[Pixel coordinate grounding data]

-*-*-

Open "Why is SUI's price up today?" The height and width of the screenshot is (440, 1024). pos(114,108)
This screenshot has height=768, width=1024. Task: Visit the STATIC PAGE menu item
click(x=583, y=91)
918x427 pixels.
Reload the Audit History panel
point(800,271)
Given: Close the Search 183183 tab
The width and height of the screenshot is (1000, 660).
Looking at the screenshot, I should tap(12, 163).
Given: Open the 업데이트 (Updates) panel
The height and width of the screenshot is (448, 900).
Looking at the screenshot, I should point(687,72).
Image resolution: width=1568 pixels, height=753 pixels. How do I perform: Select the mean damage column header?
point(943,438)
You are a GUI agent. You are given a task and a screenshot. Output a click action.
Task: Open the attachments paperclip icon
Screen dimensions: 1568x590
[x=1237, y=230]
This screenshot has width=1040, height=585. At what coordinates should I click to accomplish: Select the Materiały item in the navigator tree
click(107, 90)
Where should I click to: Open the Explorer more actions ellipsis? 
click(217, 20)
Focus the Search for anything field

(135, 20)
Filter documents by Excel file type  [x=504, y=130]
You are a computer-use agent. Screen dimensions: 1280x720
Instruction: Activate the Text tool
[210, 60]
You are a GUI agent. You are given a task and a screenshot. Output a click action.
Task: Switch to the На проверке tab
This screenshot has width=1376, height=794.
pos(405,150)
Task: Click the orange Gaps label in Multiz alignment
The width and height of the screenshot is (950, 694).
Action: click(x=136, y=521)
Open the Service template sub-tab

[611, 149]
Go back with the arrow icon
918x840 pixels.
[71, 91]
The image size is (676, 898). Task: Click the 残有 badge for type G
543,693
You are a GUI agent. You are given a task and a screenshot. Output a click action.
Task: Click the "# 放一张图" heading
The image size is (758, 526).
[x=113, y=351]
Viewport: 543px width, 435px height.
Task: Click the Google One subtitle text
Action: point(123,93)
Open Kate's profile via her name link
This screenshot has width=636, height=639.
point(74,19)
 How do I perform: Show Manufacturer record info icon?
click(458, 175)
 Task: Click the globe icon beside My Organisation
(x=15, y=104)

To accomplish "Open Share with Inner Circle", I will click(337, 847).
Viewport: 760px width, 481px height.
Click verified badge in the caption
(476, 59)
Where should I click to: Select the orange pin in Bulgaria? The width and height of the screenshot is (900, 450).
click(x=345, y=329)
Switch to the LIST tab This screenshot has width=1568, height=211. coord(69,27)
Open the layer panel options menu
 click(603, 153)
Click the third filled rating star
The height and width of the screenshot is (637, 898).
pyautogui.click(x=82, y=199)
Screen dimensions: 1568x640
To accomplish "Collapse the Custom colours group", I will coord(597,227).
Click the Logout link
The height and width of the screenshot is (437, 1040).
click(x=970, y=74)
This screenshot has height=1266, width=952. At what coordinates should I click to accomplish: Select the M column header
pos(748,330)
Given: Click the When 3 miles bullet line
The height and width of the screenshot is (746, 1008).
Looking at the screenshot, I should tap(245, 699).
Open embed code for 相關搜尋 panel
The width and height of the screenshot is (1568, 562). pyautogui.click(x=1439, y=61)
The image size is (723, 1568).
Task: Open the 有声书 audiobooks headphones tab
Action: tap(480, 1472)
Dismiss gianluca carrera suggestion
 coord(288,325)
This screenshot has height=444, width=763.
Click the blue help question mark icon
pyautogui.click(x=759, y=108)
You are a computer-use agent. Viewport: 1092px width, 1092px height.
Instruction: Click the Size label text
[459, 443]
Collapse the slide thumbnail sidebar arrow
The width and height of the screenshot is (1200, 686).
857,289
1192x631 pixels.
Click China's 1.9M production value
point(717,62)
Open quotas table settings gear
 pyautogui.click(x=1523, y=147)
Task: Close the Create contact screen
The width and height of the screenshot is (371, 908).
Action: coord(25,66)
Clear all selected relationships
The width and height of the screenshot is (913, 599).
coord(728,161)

-*-*-

=== Your task ===
Working through the records, copy each line in which the word "with" appears.

=== Solution for this exercise ===
Go back with the arrow icon
To accomplish "Open Share with Inner Circle", I will click(337, 847).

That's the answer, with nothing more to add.